Keane's mind was on his brother Philip: that much was particularly clear. And there was something about a telephone call. Yes, Keane had telephoned to the police, disguising his voice, refusing to divulge his name. He had said that a man by the name of Philip Clason was in trouble and had told them where to find him. Then the police had telephoned the factory, and Keane had pretended astonishment and alarm at the news. That's why he was here now—he was on the way to confer with the police. And he was chuckling—chuckling because he had fooled Quest and the police, and because now the hundred million dollars was almost in his grasp.
Cutting in close, the car turned a corner and drew up before one of a row of loft buildings in a section of the city which Quest failed to recognize. As Clason stepped to the sidewalk, Quest was more painfully aware than ever of his powerlessness to influence by so much as the twitch of a muscle the behavior of this hostile body in which he had permitted himself to be trapped. In his weakness he felt himself shrinking, contracting almost to nothingness under the careless pressure of the Master Will.
Clason glanced casually at his watch, and three men converged toward him from as many directions. There was nothing to distinguish them from anyone else in the street, but along the conduits it came to Quest that they were detectives and that they were there by appointment with Keane Clason.
"What floor?" asked the latter, with an excitement which Quest felt instantly was pure pretense. "Are you sure they haven't spirited him away?"
"Don't worry," replied the leader of the detectives. "The alley and roof are covered. We'll take care of the rest ourselves."

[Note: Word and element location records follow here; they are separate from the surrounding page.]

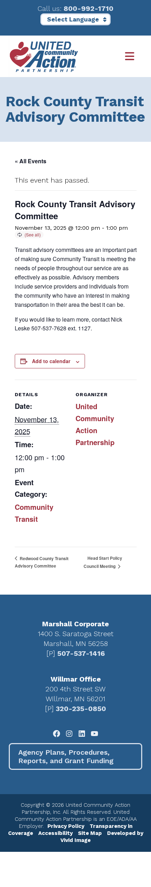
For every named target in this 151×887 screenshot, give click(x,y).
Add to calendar (51, 361)
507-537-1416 (81, 653)
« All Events (30, 161)
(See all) (33, 234)
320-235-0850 (81, 708)
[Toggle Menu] (112, 56)
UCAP (44, 56)
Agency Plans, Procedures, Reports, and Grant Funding (65, 756)
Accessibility (55, 833)
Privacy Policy (65, 826)
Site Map (90, 833)
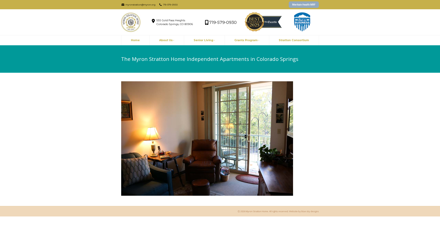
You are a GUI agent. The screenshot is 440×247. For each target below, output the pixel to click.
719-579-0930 (170, 4)
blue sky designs (310, 211)
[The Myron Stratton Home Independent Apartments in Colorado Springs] (220, 138)
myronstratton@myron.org (140, 4)
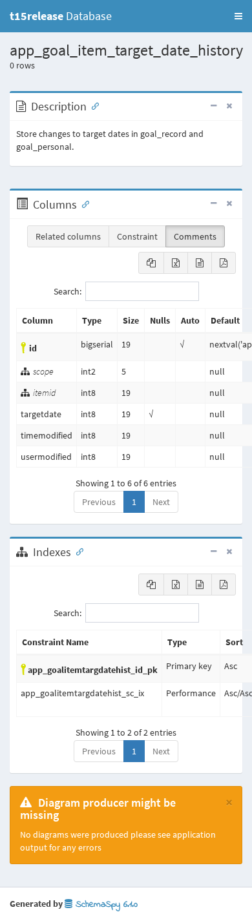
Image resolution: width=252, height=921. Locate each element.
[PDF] (223, 263)
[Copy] (151, 263)
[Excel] (175, 263)
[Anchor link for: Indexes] (77, 551)
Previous (99, 502)
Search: (67, 291)
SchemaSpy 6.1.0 (105, 904)
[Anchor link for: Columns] (83, 203)
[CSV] (199, 263)
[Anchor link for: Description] (92, 105)
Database (61, 15)
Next (161, 502)
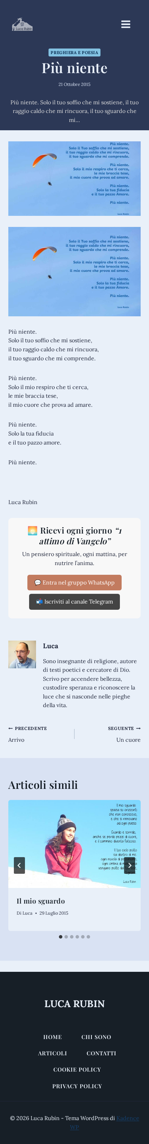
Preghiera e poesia (74, 52)
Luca (50, 646)
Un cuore (124, 734)
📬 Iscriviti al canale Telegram (74, 601)
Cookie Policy (77, 1069)
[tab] (60, 937)
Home (52, 1036)
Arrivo (27, 734)
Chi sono (96, 1036)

On tiptoe they climbed three long flights of stairs in the half-light. Clason held back as if in fear. He was a good actor, and Quest felt the shrinking and hesitation of his body as he crouched and slunk along in the wake of the detectives, pretending terror at what was about to happen, though he knew—and Quest knew he knew—that there would be no resistance up there—that Philip would be found alone exactly as he had been left by Keane's hired thugs.
On the top landing Burke, the leader, paused to count the doors from front to rear.
"This is it," he whispered to the bull-necked fellow just behind him.
The other nodded, and crouched back against the opposite wall while his companions placed themselves in position to cross-fire into the room the moment the door gave way.